▶ Your instructions
Pictures are to be left out; otherwise, copy exactly the lines from the line containing "Screen dimensions: 518x290" through the end of the data.

▶ Supplied data
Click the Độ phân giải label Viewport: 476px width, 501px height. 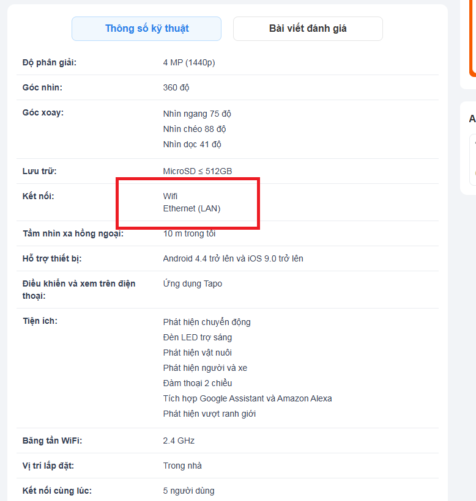[50, 62]
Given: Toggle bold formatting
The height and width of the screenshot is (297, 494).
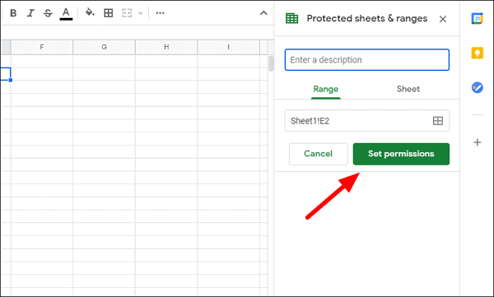Looking at the screenshot, I should point(13,13).

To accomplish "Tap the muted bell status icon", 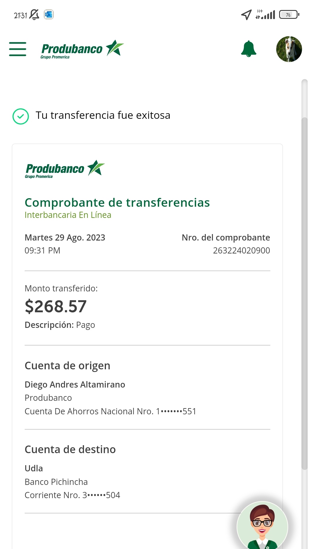I will [34, 14].
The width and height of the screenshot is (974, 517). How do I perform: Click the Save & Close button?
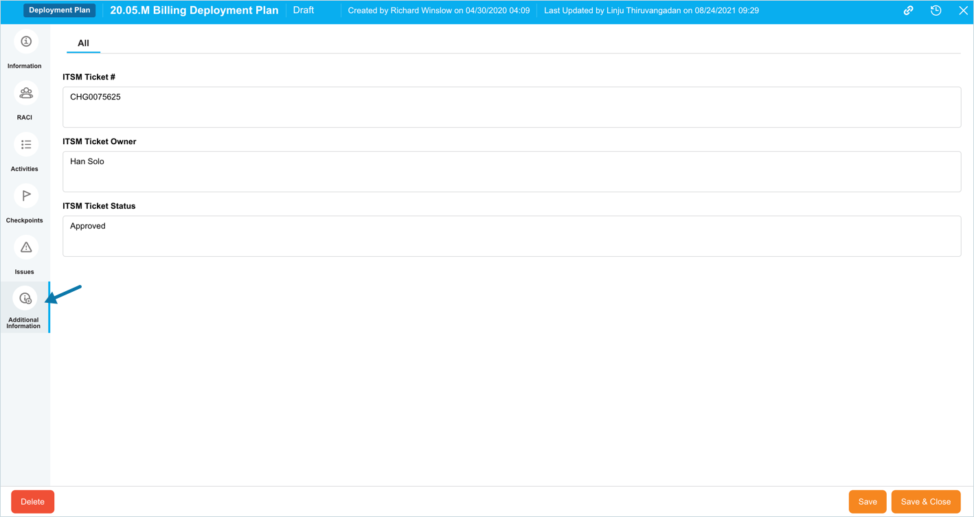925,502
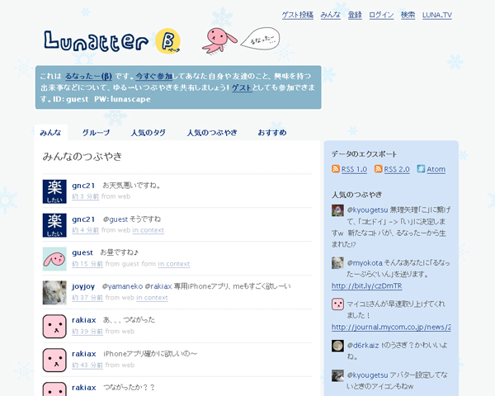The image size is (495, 396).
Task: Open the ゲスト投稿 link
Action: [x=297, y=15]
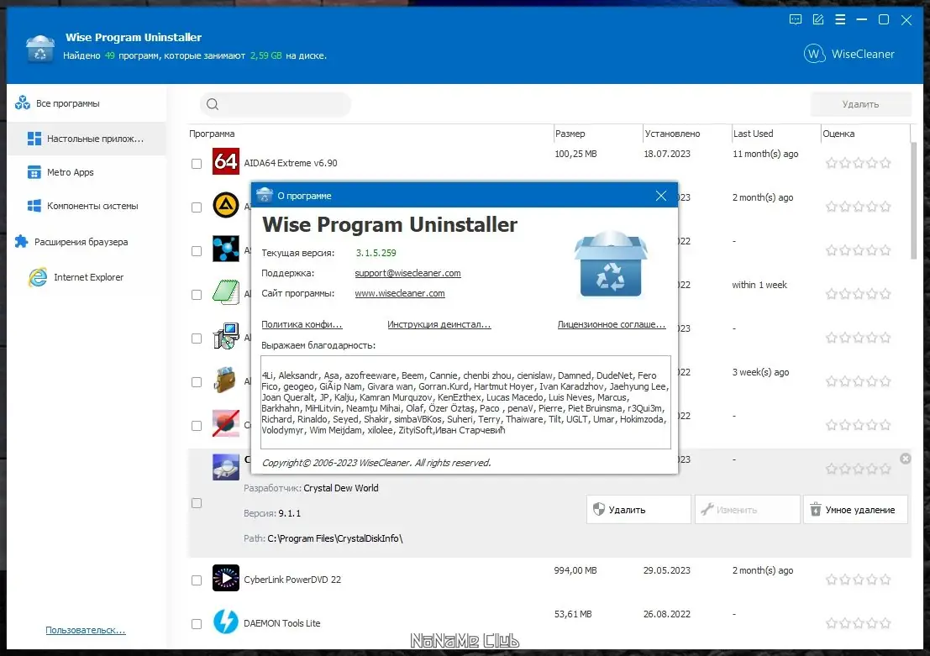Click the edit note icon in title bar
The width and height of the screenshot is (930, 656).
[x=818, y=19]
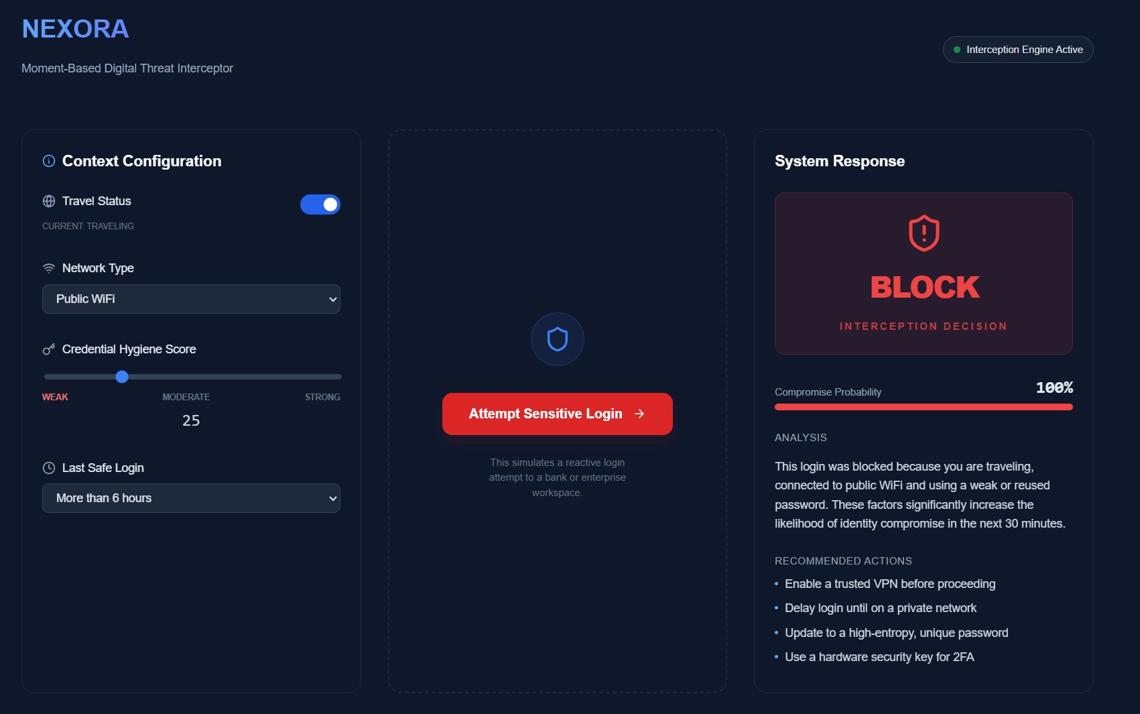This screenshot has width=1140, height=714.
Task: Click the green dot in Interception Engine status
Action: (x=957, y=50)
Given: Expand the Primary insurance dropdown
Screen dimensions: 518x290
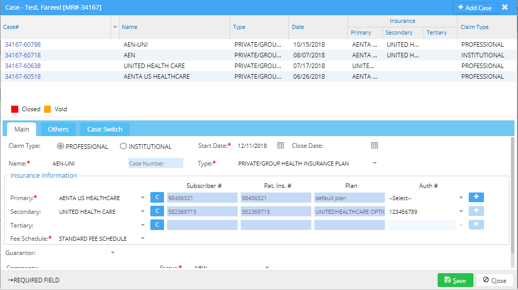Looking at the screenshot, I should [143, 198].
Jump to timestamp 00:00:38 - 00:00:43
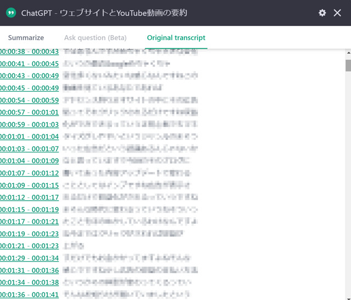This screenshot has width=351, height=300. (29, 52)
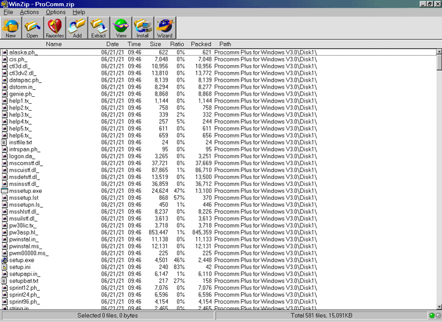
Task: Run the Install toolbar icon
Action: [143, 28]
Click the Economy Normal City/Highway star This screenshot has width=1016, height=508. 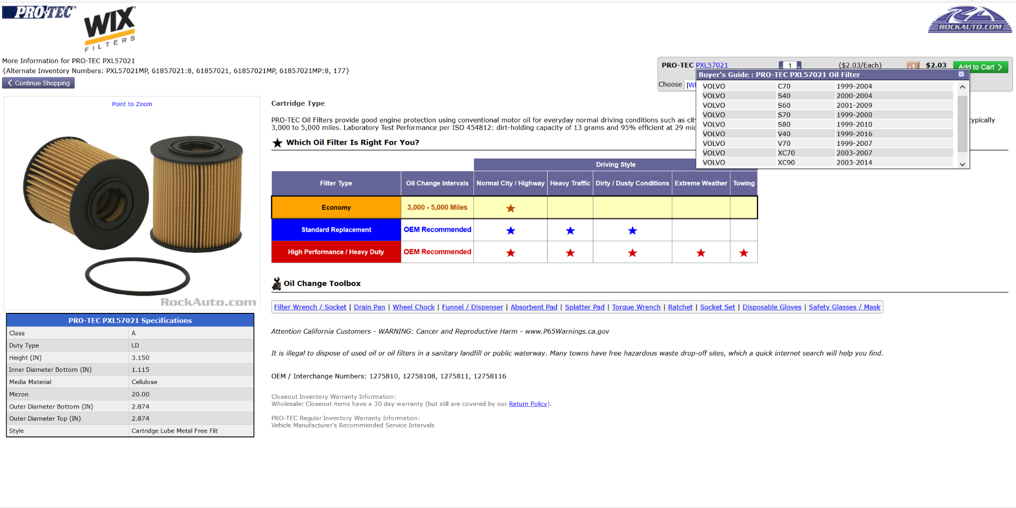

▶ Solved problem
Screen dimensions: 518x290
Looking at the screenshot, I should [143, 198].
Jump to timestamp 00:00:38 - 00:00:43
This screenshot has width=351, height=300. (29, 52)
Task: Run the Install toolbar icon
Action: [143, 28]
Click the Economy Normal City/Highway star This screenshot has width=1016, height=508. 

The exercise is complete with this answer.